- 4 tbsp Naragro
- 3 tbsp Favuzzi olive oil
- 2 McIntosh apples
- 2 oranges
- 100 g sliced almonds
- 20 red grapes
- 1 cup fresh prepared pomegranate seeds
- young Swiss chard leaves
- 1 red onion
- Favuzzi salt
- Wash the Swiss chard leaves. Remove the ribs and chop the leaves into many pieces.
- Peel the apple and remove the pips before cutting into dice.
- Wash the grapes and slice them in halves.
- Cut the oranges into segments.
- Finely dice the red onion.
- To prepare the vinaigrette combine 4 tbsp Naragro, 3 tbsp Favuzzi oil and the onion, season with a pinch of Favuzzi salt and pepper, then blend well.

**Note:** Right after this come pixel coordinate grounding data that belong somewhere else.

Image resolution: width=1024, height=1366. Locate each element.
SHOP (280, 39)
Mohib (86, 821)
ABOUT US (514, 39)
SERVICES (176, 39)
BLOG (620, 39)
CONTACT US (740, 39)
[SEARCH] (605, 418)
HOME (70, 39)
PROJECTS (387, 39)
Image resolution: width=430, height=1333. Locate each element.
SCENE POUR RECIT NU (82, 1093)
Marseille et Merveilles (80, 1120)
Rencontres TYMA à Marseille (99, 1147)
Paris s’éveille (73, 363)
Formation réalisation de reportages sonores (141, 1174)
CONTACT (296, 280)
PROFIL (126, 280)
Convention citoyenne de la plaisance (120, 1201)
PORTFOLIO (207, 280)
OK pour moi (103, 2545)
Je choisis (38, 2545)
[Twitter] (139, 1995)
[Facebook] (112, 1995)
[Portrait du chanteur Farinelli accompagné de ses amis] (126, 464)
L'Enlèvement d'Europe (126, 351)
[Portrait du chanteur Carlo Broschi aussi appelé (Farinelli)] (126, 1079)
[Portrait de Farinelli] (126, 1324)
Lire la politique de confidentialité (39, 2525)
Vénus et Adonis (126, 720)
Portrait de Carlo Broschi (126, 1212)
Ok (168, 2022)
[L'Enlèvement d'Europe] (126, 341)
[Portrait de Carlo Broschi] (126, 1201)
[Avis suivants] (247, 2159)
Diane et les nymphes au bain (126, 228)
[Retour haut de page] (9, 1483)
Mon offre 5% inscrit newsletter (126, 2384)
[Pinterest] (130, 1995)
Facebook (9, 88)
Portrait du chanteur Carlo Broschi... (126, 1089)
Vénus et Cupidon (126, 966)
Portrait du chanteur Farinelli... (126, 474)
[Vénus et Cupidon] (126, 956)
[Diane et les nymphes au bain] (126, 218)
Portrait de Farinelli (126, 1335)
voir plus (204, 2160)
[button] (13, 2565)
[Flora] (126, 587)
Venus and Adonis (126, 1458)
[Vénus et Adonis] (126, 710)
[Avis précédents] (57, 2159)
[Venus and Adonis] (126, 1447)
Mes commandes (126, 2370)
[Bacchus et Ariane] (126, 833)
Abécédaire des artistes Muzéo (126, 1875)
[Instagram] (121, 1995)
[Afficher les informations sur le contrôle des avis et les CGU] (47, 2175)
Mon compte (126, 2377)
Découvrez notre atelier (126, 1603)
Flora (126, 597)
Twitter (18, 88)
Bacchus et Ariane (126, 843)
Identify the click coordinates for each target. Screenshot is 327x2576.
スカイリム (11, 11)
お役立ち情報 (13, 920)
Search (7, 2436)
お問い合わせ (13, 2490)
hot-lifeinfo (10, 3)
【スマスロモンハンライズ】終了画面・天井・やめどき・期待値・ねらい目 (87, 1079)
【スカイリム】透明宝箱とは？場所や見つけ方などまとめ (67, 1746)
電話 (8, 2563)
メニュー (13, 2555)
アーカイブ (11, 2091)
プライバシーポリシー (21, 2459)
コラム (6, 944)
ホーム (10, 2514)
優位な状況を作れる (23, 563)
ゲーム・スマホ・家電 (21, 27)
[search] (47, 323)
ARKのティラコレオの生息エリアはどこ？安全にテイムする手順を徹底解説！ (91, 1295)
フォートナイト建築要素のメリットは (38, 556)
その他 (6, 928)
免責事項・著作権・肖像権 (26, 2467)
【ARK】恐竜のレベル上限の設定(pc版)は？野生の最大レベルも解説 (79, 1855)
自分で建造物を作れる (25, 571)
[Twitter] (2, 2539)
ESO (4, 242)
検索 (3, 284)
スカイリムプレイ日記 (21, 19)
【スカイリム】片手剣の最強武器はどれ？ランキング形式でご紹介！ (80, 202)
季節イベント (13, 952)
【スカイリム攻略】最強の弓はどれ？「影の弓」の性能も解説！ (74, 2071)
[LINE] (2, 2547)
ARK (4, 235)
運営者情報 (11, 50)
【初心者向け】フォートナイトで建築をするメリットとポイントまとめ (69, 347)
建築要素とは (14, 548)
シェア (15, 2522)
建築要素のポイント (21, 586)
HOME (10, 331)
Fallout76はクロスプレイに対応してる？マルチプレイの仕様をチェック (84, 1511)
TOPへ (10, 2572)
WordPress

- Assemble salad in a serving bowl: start with the Swiss chard, then top with the fruit and almonds.
- Drizzle with delicious pomegranate vinaigrette just before serving!
If you would rather use the seeds from a fresh pomegranate fruit, here are two efficient ways to prepare it:
- Slice the pomegranate in half and hold it over a bowl while hitting it with a wooden spoon so the seeds fall out.
- Slice the pomegranate in quarters and put them in a bowl filled with water. Separate the seeds by hand, then drain. Be careful with your clothes, this fruit stains!